=== Section Start ===

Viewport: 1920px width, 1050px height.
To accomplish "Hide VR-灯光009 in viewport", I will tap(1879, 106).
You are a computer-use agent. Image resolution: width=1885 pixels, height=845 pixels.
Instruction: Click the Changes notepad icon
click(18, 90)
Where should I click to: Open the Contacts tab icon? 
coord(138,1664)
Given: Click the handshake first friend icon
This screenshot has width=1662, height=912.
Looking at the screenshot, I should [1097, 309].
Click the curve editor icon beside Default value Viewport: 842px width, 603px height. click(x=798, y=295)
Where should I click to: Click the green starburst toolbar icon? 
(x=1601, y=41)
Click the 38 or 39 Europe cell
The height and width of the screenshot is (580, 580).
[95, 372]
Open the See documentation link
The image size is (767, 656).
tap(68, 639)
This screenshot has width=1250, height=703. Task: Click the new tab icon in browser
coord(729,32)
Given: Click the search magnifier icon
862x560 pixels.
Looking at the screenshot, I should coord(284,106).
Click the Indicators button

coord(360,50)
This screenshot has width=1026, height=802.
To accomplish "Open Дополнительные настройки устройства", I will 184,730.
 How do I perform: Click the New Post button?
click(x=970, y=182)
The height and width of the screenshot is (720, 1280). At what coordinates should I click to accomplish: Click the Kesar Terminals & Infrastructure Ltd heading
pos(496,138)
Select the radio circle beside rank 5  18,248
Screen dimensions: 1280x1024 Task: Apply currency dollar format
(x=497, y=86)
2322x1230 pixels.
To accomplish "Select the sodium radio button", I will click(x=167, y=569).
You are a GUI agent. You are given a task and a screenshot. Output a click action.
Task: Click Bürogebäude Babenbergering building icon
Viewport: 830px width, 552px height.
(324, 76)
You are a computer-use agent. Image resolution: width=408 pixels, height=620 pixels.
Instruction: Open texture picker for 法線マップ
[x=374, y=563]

=== Section End ===

- **Problem to work on**
Say how many lines in the listing include the word "Select", giving nothing but the number.

- **The answer**
2